Anyway: it is a beautiful song and it is rightly being released as a single. After the mega hit “Like A Rolling Stone”, “Can You Please Crawl Out Your Window?” did flop. Now “One Of Us Must Know” should make advantage of the momentum and yield Dylan another hit.

That doesn’t work, strangely enough. The single does nothing in the US, grazes the charts in Europe. The artist seems to be bothered by that, just like he is later, with the debacle of “Baby, Stop Crying”: the song disappears from his setlist for years and only after flattering sales pitches by sympathetic fans like the journalist Larry Sloman, it is picked up again – in 1976, ten years later.

Others have fewer reserves, but rarely know how to capture the beauty within. The Boo Radleys produce an original but tiring mix of trash and stillness on the tribute album Outlaw Blues (1992), the singer of Simply Red, Mick Hucknall, keeps it safe and pleasant (Chimes Of Freedom, 2012) and the Dutch rockers and Dylan adepts Jan Barten and Fons Havermans are doing quite well, but no more than that.

The two covers that still stand out somewhat can also be found on tribute albums. One on Blues On Blonde On Blonde from 2003. Clarence Bucaro, an otherwise rather mediocre singer-songwriter from Brooklyn, opts for a roaring twenties arrangement, with clarinet, upright bass and acoustic jazz guitar, thus giving a nice nostalgic and melancholic touch to one of Dylan’s inexorable masterpieces.

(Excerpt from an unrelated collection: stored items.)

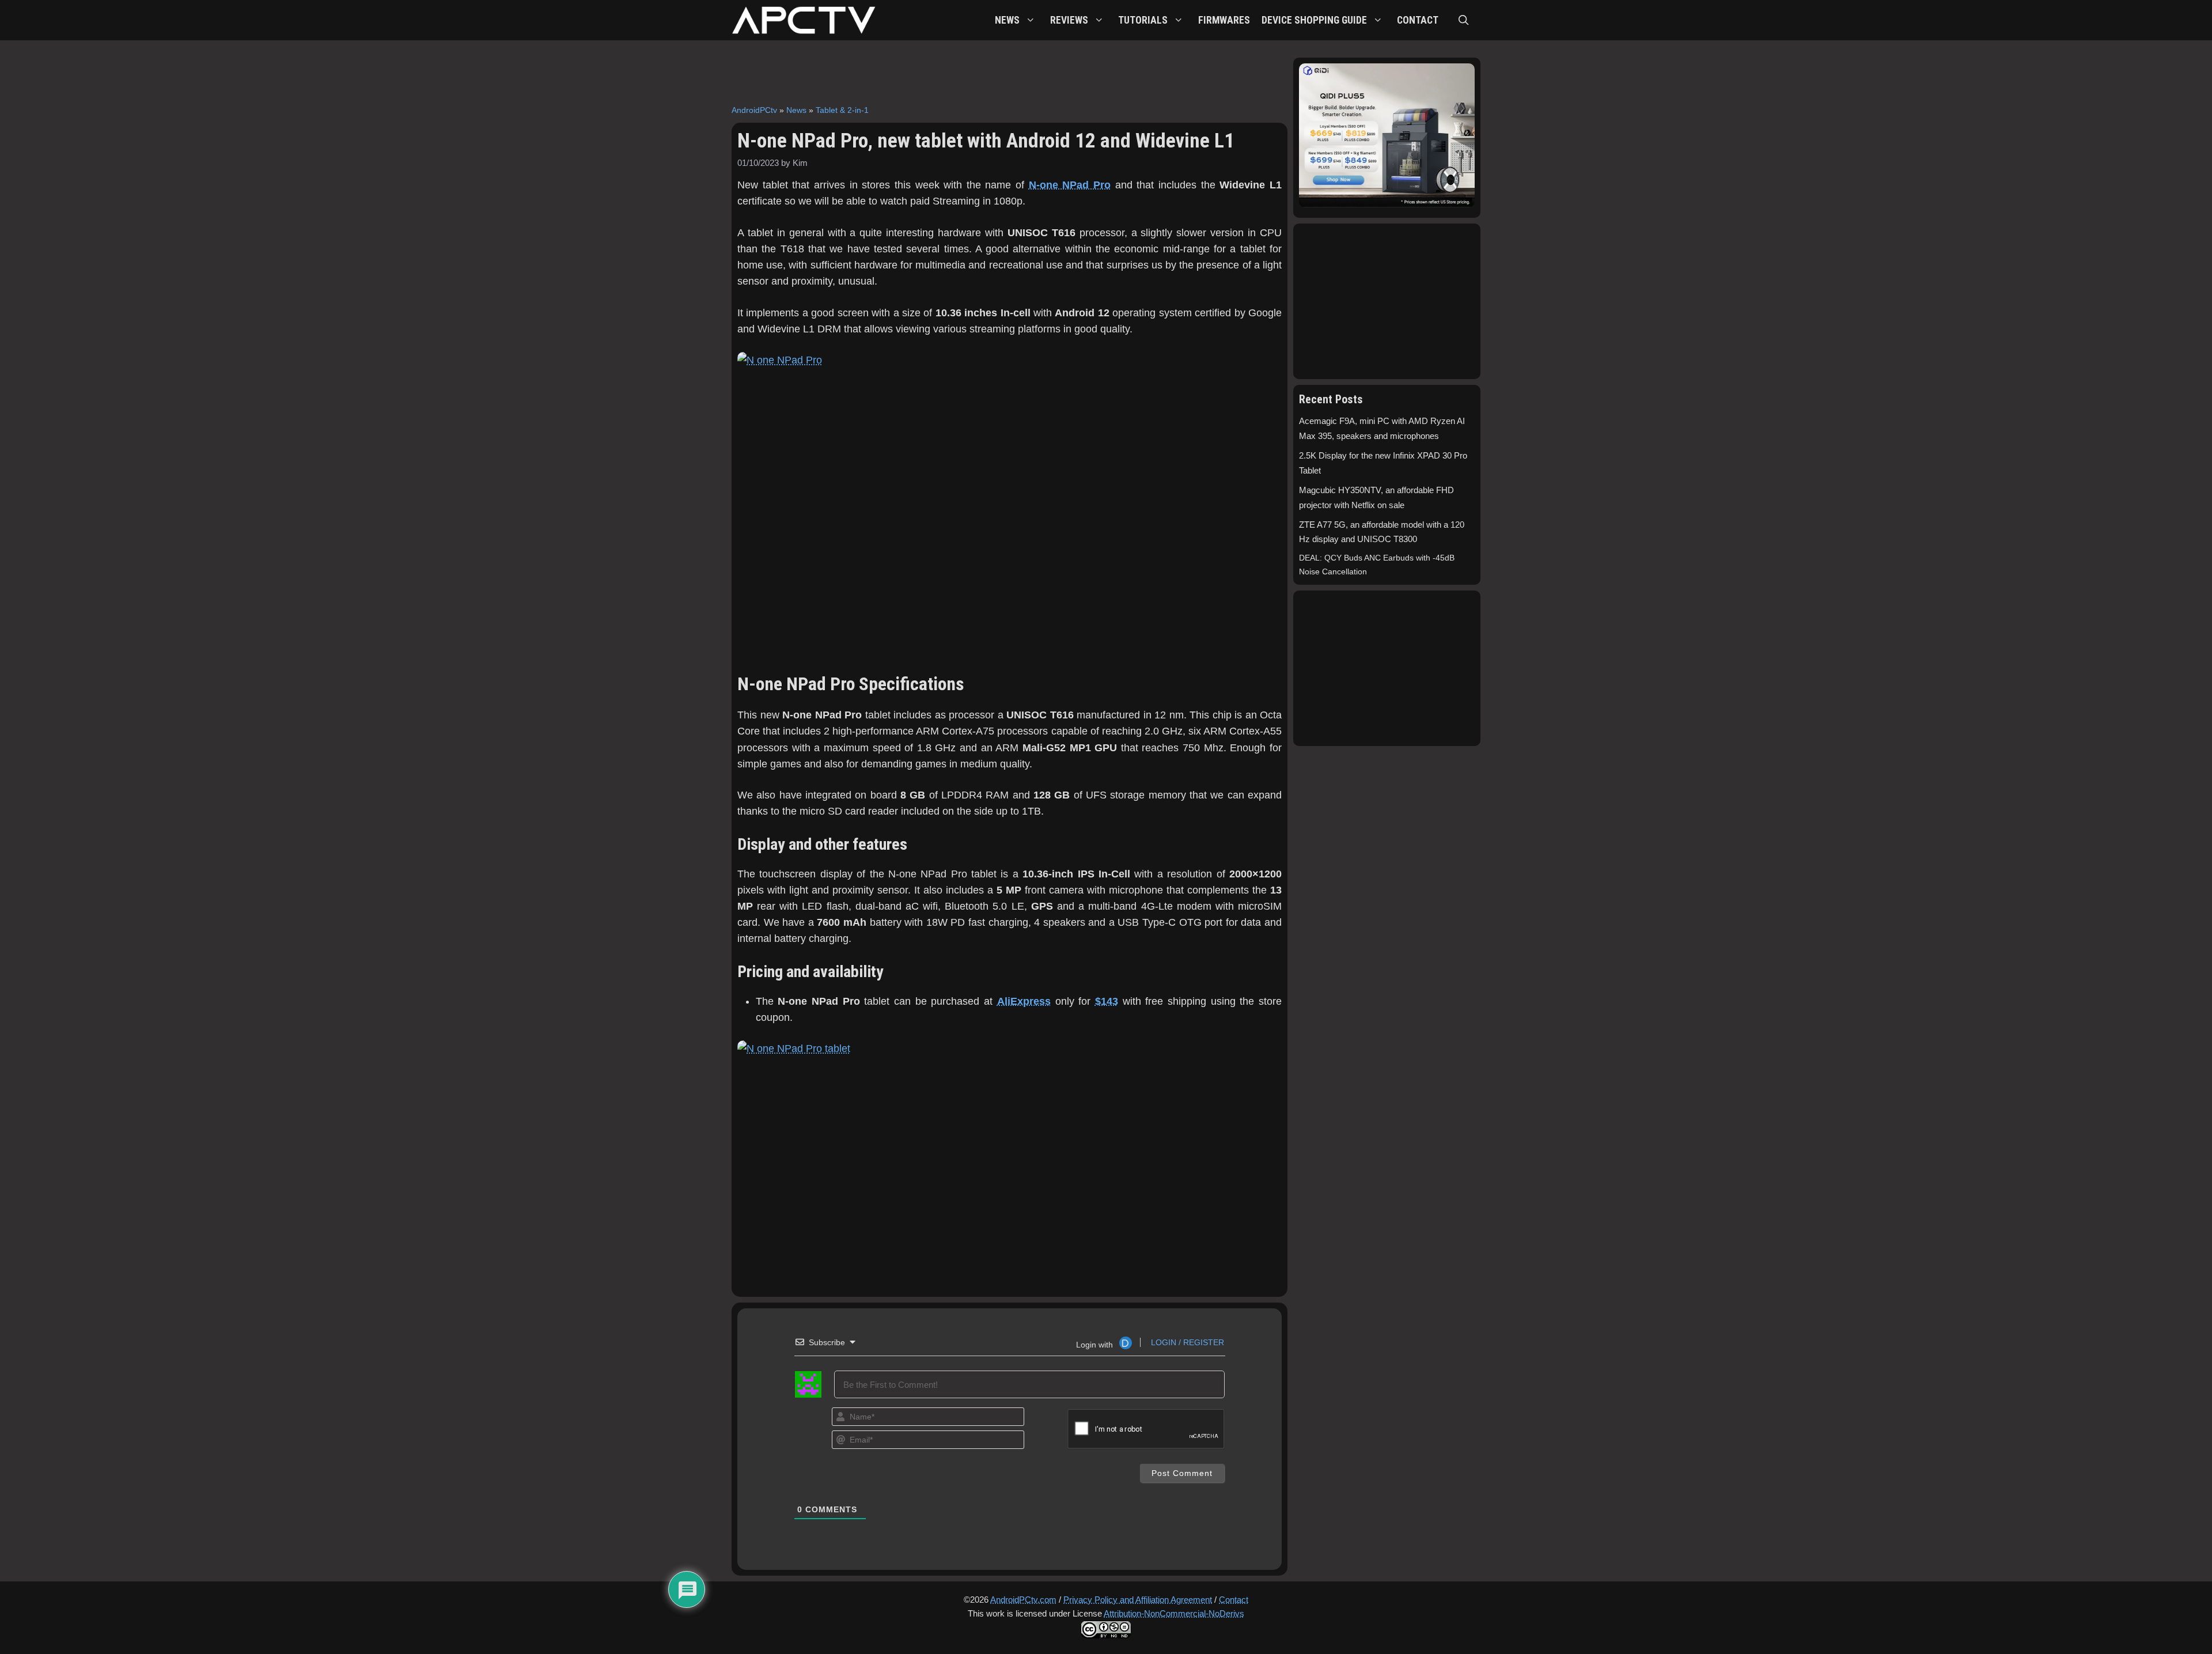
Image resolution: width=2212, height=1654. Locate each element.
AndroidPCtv (754, 110)
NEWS (1007, 20)
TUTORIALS (1143, 20)
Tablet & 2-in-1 (842, 110)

The most attractive cover, by far, is on Mojo’s 2016 Blonde On Blonde Revisited tribute, on the occasion of the monument’s fiftieth anniversary, by veteran Chip Taylor.

The seventy-six year old legend starts the song as an American Recording by Johnny Cash; talk-singing over a wavering guitar. A bit later on, the song is sparsely dressed up with a modest, mercury organ, then a discreet bass, light accompaniment on the floor tom and a goosebump-inducing second voice. The old-fashioned mellotron in the background, halfway through, is particularly elegant.

It is a wonderful rendition by an oldtimer who should have gotten his place in the Rock & Roll Hall Of Fame a long time ago – not only did Chip Taylor write “Angel Of The Morning” and “Son Of A Rotten Gambler”, but most of all: he is the writer of the indestructible classic “Wild Thing”. And from that other monument with parentheses in the title, Janis Joplin’s “Try (Just A Little Bit Harder)”.